A delegação de alvos para sistemas mais baratos garante economia substancial de recursos. Essa abordagem amplia a cobertura defensiva e reduz a dependência de mísseis caros.

A doutrina ocidental depende de interceptadores caros e de aeronaves de manutenção complexa. O modelo russo prioriza redundância, flexibilidade e relação custo-benefício em cenários de alta intensidade.

O conflito no Oriente Médio expôs os desafios impostos pelas ameaças baratas e autônomas. A análise indica que a filosofia russa de múltiplas camadas se adaptou melhor à nova realidade operacional.

A experiência iraniana pode orientar outros países na modernização de suas defesas aéreas. A combinação de sistemas russos com sensores locais e inteligência artificial cria opções acessíveis e eficazes.

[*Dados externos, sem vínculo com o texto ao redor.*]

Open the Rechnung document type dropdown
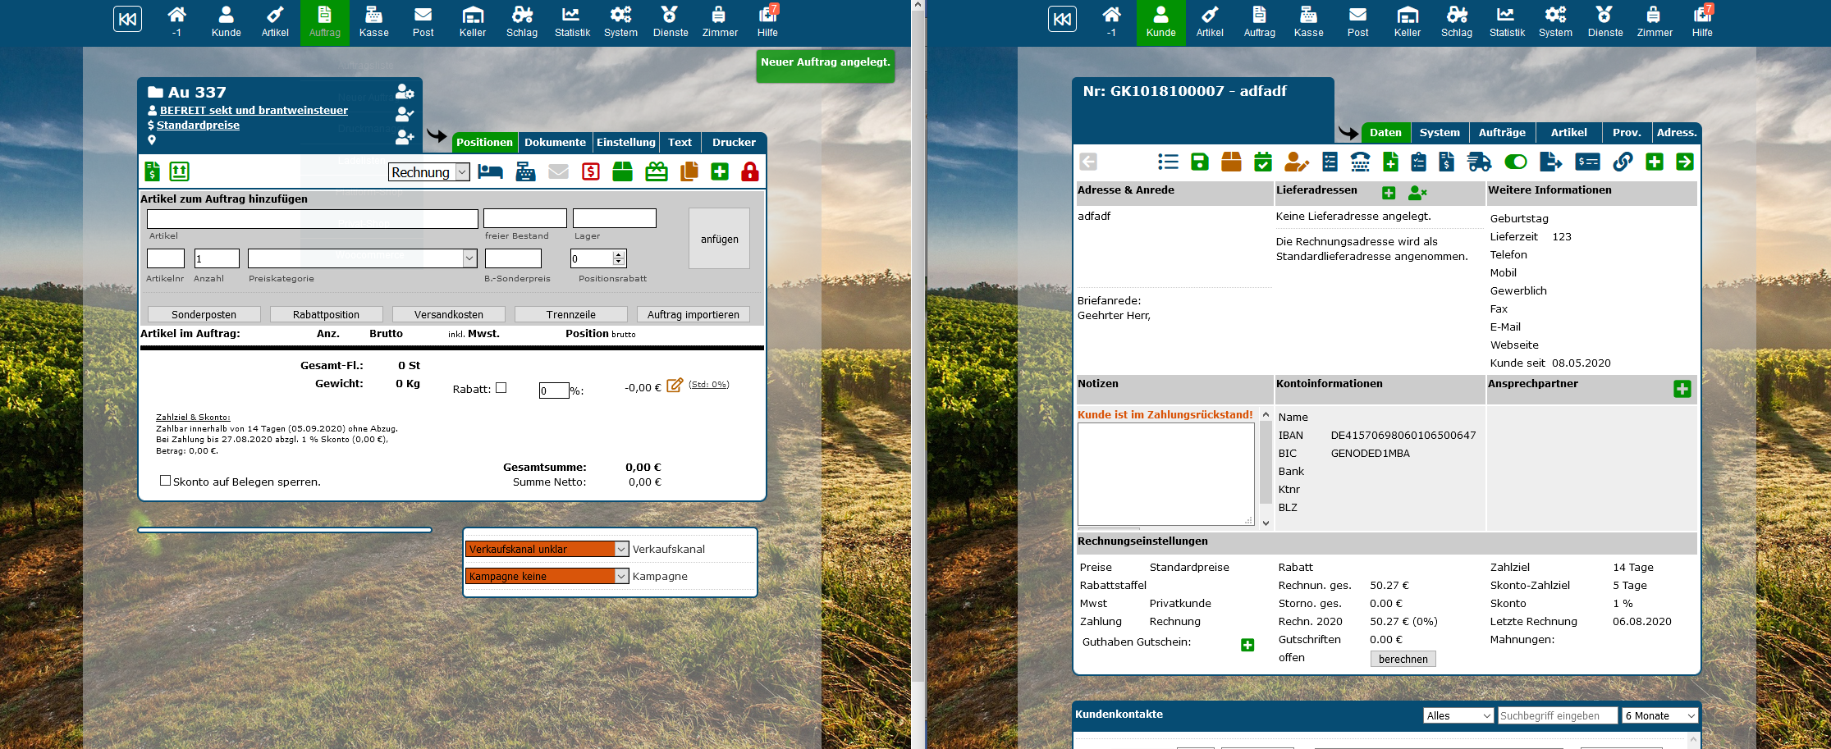The height and width of the screenshot is (749, 1831). [x=428, y=171]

Essa consolidação reforça o papel da Rússia como fornecedora de soluções militares de alta eficiência. O conflito desafia o monopólio tecnológico mantido por décadas pelos Estados Unidos e pela OTAN.

Analistas militares observam uma transição para defesas inteligentes, modulares e integradas. O desempenho russo e iraniano consolida novos padrões na segurança global.